AIM OF THE EXERCISE: Each line holding the string "accomplish" is to be copied from the data.
===== DATASET EXCERPTS
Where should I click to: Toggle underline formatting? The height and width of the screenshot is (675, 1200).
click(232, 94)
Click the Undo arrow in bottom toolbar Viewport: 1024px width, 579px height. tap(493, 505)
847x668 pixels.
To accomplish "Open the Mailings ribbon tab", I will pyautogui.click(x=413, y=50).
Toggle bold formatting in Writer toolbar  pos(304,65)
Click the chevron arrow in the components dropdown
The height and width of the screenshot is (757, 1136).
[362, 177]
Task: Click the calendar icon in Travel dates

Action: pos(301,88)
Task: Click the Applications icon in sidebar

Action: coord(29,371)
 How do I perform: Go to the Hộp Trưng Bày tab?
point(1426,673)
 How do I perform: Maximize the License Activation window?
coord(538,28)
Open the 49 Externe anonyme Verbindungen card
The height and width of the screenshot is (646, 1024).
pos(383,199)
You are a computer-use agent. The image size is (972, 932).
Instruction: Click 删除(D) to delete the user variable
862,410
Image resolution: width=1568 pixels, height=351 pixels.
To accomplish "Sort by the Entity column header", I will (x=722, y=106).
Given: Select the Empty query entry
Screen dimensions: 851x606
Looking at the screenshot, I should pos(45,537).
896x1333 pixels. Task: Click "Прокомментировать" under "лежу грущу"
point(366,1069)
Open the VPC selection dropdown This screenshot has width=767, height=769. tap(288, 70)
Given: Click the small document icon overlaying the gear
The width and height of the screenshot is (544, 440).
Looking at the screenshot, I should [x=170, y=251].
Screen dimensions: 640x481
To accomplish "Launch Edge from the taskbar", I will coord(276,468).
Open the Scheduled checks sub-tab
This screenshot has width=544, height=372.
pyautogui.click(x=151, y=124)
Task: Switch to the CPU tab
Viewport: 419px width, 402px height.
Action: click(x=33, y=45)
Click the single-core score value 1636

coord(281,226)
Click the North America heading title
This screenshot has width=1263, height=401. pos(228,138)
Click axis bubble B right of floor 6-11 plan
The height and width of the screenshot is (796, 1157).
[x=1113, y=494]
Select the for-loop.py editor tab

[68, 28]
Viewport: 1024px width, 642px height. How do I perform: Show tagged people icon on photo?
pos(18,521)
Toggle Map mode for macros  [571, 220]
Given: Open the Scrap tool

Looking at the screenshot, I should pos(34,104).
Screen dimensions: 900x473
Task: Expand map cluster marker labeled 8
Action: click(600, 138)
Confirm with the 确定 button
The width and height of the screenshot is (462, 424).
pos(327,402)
==========
ANSWER BOX:
To accomplish "Open the Mailings ribbon tab", I will pyautogui.click(x=413, y=50).
To accomplish "Sort by the Entity column header", I will (x=722, y=106).
To accomplish "Launch Edge from the taskbar", I will coord(276,468).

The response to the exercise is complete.